Beyond measuring the burden of SS, the BoSS questionnaire can also serve diagnostic purposes. Since the initial study conducted in France in 2018, the BoSS questionnaire has been translated and adapted into 7 languages, undergoing cultural and linguistic validation. It has become a reference mentioned in review articles and has been employed in 16 studies, encompassing a total of 5,179 subjects worldwide.
Recently, a comparative evaluation of SS in Thai and Polish subjects (40 and 50 subjects, respectively) revealed notable differences between these two populations. While all subjects had a BoSS score > 20, Polish participants exhibited higher levels of redness and dryness and reported a greater burden due to facial redness. Conversely, Thai subjects consistently rated clinical (dryness, roughness, and scaling) and functional signs (tingling, pain, and itching) more severely. In line with these observations, BoSS questions related to appearance were significantly higher in Polish subjects (p < 0.05), where BoSS scores related to sensations were higher in Thai subjects (***, p < 0.001). In both cases, the daily use of a specific cream led to improvement in the BoSS score, showing the benefit of dermo-cosmetics in supporting SS (data not shown).

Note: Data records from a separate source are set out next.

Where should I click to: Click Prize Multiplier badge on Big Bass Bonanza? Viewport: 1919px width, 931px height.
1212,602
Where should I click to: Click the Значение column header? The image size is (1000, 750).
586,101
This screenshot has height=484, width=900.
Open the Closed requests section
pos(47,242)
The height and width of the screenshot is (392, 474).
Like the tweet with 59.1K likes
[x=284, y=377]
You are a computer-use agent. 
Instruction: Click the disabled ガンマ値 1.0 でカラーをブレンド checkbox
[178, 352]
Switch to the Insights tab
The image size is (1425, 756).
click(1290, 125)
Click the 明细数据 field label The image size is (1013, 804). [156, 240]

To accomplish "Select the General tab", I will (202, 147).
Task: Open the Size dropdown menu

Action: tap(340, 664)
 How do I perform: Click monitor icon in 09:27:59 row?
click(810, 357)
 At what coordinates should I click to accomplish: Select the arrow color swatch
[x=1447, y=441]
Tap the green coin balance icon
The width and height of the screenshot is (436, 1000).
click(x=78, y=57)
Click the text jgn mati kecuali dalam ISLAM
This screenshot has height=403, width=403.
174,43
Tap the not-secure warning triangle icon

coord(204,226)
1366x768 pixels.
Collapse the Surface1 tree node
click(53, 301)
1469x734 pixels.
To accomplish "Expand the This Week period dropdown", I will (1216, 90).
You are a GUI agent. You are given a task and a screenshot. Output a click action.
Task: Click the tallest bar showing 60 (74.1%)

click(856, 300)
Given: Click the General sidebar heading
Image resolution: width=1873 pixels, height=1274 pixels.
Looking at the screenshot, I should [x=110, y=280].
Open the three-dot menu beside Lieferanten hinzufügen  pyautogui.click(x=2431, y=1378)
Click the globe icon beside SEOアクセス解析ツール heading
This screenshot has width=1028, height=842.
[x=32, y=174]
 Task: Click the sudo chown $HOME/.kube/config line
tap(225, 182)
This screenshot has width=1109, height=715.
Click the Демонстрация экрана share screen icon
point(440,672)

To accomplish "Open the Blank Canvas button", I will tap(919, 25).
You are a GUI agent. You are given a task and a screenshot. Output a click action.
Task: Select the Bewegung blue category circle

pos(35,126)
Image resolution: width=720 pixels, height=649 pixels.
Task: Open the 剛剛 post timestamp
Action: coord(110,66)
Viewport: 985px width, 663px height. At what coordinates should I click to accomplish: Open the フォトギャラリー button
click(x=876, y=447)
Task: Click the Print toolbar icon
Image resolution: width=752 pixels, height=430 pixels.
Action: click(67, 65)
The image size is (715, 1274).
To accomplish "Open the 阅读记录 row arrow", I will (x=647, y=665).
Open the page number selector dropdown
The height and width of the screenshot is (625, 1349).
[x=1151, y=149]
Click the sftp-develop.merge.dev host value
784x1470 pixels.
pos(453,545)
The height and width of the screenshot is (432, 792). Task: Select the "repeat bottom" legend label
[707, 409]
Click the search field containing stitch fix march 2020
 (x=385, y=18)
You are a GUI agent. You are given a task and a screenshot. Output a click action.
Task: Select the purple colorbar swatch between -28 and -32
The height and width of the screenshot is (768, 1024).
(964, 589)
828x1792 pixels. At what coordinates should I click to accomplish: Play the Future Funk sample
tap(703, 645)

These differences observed between subjects may be attributed to variations in skin pigmentation, environmental exposure, and lifestyle. Cultural factors, though poorly understood, are also likely to have influenced subjective evaluations. Therefore, the BoSS questionnaire, with its robustness in assessing ethnic differences in the perception of SS may help improve our understanding of SS worldwide.